If our bodies quit, God
doesn’t. Fortunately, when we come back after a hiatus of failure, God is still
there. And he didn’t leave when we leave.
I find so much
peace in that.
And so, when God seems like a difficult subject to
communicate, I promise you he’s still there. I’m not saying you’re wrong for
acknowledging that it’s difficult, because you’re not. I’m not saying there
aren’t obstacles, because there are. But it doesn’t mean God isn’t there.
Loving you, cheering you on. That’s cool.
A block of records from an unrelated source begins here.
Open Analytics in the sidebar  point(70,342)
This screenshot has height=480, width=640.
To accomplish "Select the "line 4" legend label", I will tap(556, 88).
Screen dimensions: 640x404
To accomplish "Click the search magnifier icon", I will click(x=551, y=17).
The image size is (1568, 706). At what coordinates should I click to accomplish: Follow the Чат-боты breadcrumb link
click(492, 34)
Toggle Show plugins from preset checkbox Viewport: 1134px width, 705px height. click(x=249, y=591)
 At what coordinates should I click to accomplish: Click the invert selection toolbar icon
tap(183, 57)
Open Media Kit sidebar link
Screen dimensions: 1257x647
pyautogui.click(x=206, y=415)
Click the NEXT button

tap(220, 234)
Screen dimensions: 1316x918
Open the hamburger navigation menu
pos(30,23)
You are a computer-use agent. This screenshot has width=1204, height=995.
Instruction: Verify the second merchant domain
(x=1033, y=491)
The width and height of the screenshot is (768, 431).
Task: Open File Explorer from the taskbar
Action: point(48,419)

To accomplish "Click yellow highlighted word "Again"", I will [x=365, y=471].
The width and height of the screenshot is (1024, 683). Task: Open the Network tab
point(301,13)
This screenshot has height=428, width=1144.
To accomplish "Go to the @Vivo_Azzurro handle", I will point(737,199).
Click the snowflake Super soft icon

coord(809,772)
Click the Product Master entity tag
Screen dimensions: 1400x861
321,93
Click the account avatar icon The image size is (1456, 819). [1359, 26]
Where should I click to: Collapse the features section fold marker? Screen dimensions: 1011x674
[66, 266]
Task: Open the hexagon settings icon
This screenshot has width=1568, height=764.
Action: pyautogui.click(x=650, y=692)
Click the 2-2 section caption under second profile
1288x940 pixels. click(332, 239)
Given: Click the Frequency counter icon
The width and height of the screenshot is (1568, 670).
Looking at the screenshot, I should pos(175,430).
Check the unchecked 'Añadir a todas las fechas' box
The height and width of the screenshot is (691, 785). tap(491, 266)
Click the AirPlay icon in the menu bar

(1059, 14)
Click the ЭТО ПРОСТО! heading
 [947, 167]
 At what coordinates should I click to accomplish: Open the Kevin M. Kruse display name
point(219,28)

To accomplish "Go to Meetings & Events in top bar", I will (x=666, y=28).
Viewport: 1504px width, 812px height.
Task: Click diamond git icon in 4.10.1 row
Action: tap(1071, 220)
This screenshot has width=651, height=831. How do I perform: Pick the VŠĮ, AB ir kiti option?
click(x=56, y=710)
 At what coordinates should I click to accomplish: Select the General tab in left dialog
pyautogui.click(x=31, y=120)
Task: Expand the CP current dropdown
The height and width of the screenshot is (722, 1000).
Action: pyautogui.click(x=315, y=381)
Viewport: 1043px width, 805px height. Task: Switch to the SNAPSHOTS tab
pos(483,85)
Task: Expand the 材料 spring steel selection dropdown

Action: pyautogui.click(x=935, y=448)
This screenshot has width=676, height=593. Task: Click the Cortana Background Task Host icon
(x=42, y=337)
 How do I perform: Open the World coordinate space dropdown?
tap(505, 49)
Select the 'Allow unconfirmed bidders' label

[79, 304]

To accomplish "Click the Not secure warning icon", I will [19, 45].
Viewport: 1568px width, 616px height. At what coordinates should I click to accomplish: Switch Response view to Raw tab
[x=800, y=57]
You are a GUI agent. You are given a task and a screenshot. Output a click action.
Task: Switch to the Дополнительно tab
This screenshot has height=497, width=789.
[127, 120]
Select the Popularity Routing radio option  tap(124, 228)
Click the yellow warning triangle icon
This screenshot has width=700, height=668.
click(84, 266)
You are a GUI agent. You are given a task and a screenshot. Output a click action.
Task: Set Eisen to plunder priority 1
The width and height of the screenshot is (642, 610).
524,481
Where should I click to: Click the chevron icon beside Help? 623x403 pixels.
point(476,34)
I’ll leave you with what Tom, another good minister who
spoke into my life, uses as his strategy when “uninspiration” creeps at his
door. Read this from the perspective of a person who has the choice between
running toward God and sitting and accepting the barriers that have been placed
between you and him. I could go off about this, but I encourage you to draw
your own conclusions. Read it slow. It hit me hard.
Philippians 2:1-8
Therefore if you have any encouragement from being united with Christ, if any comfort from his love, if any common sharing in the Sprit, if any tenderness and compassion, then make my joy complete by being like-minded, having the same love, being one in spirit and of one mind. Do nothing out of selfish ambition or vain conceit. Rather, in humility, value others as more important than yourselves, not looking to your own interests but each of you to the interests of the others. In your relationships with one another, have the same mindset as Christ Jesus: Who, being in very nature God, did not consider equality with God something to be used to his own advantage; rather, he made himself nothing by taking the very nature of a servant, being made in human likeness. And being found in appearance as a man, he humbled himself by becoming obedient to death – even death on a cross!